Thursday, August 18, 2011
Professor Alaric Tokpa outline his Campaign Purpose for the Liberian Legislature
By:Sam K Zinnah
The man who was once seeing languishing behind bars as one of the many political prisoners in the notorious Belle Yallah prison is likely to return as a representative of that part of Liberia.
Ever since his ascendancy to student politics in Liberia, Mr. Alaric Tokpa has had great interest in creating some form of good political governance through peace, unity, accountability and transparency not only at a student level but national level as well.
Few months ago, Professor Tokpa declared his intention to challenge Unity Party Incumbent Representative Dickson T. Yarsiah in Gbarpolu County Electoral District # 2. Professor Tokpa’s declaration is widely accepted and supported by citizens and residents of Gbarpolu County electoral district # 2. One elder said “this is long overdue, we will do all we can to support you”. Few days after declaring his intention, a website http://alarictokpa.com/ was launched by some of his many supporters in the Diaspora.
Born unto the union of Mr. and Mrs. Daniel Tokpa on August 2, 1958, Alaric Tokpa came to prominence as a national student leader in the early 1980s and has since captured public attention as a consistent advocate for progressive social change in Liberia. From 1978 to 1979, Alaric served as Chairman of the Student UHURU Movement (at the William V.S. Tubman High School), the leading secondary school political party organization in twenty century Liberia. In that role, he agitated for the release of political prisoners (i.e. university student leaders, leaders of national political organizations – All Peoples’ Freedom Alliance, Movement for Justice in Africa, Progressive Alliance of Liberia) who were accused by the government of William R. Tolbert for organizing the rice uprising of April 14, 1979 in which about a hundred protesters were killed by the police. This led to a near encounter between students of Tubman High and the Guinean army in Sinkor, Monrovia. The neighboring Guinean army had been called into Liberia to back the insecure government after the mass protest.

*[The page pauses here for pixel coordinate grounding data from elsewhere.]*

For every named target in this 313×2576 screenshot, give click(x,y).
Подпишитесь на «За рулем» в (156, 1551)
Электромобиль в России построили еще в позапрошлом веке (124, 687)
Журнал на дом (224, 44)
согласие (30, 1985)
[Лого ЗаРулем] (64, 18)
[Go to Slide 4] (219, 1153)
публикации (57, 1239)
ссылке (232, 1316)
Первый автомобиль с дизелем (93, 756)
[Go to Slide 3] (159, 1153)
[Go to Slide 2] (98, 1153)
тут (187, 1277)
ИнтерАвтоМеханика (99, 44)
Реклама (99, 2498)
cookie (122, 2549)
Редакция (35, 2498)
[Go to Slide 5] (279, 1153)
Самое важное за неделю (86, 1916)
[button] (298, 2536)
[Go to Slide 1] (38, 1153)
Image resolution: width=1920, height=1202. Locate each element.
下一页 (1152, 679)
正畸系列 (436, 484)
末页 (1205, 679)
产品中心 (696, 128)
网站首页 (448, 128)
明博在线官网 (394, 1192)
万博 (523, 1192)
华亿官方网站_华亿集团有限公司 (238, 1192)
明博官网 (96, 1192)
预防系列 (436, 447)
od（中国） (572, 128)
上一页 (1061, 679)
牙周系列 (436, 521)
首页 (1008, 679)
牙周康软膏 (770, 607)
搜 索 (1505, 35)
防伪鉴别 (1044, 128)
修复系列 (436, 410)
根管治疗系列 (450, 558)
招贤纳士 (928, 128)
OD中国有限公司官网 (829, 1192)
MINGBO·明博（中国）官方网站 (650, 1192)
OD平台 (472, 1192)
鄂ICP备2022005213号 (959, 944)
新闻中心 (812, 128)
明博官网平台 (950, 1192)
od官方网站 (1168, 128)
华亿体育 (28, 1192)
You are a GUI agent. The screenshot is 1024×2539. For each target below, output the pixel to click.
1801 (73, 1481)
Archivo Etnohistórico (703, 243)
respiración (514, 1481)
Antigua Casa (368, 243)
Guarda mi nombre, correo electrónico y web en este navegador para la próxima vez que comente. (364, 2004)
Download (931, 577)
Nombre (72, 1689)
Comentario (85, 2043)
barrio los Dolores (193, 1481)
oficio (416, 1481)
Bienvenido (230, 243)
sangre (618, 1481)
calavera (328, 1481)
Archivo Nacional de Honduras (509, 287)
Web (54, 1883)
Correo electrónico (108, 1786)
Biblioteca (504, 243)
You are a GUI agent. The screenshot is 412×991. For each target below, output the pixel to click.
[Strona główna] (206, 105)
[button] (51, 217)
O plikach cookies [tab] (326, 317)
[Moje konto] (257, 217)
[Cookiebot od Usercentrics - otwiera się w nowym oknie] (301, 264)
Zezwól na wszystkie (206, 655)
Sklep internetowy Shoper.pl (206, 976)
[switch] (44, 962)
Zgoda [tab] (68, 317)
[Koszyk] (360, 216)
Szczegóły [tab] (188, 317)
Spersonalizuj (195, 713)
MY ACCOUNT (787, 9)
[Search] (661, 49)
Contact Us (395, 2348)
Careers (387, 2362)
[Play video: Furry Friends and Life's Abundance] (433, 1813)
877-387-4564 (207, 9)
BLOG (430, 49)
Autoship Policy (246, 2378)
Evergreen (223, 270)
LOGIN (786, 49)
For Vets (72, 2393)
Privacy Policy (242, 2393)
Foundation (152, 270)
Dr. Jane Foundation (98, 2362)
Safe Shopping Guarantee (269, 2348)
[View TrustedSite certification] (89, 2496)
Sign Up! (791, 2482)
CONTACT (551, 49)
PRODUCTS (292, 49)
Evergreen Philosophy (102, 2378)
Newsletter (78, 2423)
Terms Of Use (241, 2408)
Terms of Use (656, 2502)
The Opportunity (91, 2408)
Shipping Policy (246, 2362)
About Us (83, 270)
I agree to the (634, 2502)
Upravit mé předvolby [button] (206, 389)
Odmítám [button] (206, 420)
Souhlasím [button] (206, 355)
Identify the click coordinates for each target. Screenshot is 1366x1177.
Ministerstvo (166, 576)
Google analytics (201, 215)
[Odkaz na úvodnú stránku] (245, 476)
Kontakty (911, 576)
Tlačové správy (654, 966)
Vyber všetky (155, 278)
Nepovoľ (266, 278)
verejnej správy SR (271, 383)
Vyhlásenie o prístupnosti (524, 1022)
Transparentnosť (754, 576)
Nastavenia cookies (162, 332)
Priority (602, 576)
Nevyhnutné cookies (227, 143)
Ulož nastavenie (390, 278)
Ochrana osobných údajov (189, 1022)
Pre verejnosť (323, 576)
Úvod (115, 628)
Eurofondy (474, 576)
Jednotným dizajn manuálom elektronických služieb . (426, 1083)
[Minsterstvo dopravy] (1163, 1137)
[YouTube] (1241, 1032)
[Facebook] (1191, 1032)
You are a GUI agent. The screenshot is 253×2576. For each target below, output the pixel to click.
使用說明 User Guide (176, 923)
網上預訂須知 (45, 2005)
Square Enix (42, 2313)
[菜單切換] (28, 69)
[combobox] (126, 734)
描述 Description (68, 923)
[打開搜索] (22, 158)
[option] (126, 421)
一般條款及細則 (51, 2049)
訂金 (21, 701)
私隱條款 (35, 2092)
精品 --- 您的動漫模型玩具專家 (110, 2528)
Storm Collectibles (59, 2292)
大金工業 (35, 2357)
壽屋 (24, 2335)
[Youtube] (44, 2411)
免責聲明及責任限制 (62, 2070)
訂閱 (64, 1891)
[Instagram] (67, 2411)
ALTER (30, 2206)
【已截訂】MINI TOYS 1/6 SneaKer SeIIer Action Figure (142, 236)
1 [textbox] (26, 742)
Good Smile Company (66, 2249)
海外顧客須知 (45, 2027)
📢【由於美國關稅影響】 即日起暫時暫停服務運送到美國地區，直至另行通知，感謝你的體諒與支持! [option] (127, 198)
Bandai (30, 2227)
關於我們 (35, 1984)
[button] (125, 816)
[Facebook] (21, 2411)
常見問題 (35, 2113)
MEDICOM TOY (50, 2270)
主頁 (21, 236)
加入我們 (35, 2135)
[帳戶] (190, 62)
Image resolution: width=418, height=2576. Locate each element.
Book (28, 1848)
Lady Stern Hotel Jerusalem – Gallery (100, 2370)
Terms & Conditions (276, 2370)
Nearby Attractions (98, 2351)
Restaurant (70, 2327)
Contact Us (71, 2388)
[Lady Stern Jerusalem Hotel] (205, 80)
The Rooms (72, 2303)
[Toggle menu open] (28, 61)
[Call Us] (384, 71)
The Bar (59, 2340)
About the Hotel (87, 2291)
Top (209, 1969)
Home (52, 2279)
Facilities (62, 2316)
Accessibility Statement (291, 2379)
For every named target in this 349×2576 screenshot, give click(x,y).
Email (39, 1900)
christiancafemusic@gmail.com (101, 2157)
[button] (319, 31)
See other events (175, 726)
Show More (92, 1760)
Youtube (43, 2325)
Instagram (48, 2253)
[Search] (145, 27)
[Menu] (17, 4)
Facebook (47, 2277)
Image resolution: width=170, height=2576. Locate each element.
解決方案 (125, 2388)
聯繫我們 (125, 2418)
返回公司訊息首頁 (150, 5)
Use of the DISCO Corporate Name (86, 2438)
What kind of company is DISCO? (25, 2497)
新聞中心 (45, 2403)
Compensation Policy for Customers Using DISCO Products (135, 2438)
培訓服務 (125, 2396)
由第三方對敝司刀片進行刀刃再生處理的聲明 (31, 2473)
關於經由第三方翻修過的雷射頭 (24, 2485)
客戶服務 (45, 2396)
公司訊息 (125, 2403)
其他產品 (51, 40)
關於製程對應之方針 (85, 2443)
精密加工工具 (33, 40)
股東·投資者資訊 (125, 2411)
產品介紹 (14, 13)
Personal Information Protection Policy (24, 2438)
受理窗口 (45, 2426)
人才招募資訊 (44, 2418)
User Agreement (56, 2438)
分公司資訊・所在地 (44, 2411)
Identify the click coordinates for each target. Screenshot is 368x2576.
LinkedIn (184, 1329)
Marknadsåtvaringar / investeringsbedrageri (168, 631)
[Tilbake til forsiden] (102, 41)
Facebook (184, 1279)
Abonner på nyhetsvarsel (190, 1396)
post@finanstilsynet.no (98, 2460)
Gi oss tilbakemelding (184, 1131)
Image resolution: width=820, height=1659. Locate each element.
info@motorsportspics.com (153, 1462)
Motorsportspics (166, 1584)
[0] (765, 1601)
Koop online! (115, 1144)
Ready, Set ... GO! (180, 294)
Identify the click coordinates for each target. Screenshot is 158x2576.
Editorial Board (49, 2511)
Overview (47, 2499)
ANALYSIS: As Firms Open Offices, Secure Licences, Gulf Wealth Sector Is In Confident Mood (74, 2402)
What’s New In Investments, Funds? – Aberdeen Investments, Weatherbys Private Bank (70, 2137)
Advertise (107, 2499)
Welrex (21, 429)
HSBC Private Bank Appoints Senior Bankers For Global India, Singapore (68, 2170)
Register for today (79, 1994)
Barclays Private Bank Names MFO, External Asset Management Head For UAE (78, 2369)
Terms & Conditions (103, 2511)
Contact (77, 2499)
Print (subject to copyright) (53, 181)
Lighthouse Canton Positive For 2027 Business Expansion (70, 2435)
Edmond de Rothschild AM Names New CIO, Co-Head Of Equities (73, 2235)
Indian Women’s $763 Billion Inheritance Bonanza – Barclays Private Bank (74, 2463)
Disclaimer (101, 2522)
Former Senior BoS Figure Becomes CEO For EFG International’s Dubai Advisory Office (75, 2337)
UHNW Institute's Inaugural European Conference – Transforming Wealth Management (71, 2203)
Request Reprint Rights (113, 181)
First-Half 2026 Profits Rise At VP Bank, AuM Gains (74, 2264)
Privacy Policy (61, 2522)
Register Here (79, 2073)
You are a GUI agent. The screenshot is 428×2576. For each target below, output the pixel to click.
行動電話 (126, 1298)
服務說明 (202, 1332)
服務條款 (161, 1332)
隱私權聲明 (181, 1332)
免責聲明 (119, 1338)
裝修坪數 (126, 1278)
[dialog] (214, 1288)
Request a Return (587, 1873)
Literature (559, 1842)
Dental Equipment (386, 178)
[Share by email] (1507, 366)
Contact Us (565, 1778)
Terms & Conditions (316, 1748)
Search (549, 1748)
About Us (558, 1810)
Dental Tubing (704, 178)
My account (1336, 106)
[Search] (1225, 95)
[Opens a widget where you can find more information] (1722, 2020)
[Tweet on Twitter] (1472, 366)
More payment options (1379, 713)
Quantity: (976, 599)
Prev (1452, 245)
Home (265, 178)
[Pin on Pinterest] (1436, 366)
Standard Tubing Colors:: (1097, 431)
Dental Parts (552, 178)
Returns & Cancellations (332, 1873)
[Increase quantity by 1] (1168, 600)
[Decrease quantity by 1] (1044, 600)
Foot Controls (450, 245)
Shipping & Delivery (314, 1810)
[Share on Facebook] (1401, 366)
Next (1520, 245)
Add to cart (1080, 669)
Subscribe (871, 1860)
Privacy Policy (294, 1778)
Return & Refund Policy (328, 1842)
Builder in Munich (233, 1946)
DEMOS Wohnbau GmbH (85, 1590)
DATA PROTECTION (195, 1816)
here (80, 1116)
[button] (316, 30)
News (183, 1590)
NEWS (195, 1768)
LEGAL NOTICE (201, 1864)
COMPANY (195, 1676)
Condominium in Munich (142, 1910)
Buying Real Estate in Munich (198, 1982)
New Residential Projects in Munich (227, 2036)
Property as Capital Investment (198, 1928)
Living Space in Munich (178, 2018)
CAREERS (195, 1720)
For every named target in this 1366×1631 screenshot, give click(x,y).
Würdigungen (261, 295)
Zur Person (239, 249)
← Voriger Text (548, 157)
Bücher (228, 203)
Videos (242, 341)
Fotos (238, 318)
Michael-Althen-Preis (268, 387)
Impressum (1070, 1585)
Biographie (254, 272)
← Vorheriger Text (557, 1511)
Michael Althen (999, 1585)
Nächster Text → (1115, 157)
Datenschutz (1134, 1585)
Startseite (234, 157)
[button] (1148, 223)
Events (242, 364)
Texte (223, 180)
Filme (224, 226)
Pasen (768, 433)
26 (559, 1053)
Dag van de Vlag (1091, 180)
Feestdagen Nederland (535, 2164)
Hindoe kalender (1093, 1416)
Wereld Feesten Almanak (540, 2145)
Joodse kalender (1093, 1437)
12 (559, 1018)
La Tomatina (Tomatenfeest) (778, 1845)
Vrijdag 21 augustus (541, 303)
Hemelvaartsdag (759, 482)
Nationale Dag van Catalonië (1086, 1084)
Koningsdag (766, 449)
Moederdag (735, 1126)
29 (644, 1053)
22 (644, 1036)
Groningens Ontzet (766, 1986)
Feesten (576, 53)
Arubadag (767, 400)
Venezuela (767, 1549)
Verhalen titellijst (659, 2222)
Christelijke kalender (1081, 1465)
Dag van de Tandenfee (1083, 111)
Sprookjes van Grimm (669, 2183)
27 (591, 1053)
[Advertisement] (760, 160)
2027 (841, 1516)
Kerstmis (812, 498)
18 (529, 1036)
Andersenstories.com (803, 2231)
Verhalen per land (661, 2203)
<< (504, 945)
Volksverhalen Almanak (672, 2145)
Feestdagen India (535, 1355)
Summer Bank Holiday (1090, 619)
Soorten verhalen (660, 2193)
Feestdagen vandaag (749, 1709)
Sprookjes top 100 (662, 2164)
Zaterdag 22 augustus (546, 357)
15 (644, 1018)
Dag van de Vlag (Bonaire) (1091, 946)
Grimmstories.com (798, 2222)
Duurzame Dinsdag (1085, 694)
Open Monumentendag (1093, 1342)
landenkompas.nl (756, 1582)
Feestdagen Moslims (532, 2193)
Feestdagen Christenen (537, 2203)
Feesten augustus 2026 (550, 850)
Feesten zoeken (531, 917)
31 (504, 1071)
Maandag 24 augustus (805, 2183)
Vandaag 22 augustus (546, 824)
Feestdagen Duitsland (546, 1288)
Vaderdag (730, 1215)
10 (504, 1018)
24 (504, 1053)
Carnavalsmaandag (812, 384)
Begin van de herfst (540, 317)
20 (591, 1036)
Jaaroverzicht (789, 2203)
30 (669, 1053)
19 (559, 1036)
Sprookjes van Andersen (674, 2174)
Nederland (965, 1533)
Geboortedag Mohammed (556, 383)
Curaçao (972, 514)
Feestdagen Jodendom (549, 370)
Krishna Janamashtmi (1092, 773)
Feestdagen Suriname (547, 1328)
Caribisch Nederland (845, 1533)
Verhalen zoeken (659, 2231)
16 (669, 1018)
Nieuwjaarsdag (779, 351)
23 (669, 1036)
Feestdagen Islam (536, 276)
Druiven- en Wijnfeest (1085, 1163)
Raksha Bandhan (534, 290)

In 1980, the year in which non-commissioned officers of the Armed Forces of Liberia overthrew the Tolbert Government in a bloody coup d’état, he entered the University of Liberia and was immediately elected Assistant General Secretary of the Student Unification Party (SUP), the most prominent university student political party in Liberia to date. In 1981, he was elected General Secretary of SUP. In the same year, he became General Secretary of the Liberia National Students Union (LINSU). Through hard work and painstaking endeavors, he and his colleagues gave LINSU prominent places in the All Africa Students Union, the International Union of Students and the World Federation of Democratic Youth. And through his able and selfless leadership of a vibrant secretariat, the regional unions of LINSU were organized and effective opposition to the excesses of the military dictatorship was mobilized in the 1980s. In the absence of national opposition political parties to the military junta, the national student movement played the leading role of opposition to the military government and is on record for inspiring the campaign for military disengagement from politics in Liberia. For his part in the latter campaign, Alaric was to suffer prolong neglect and humiliation; but, because of that experience, he earns a special place in the Liberian political class today.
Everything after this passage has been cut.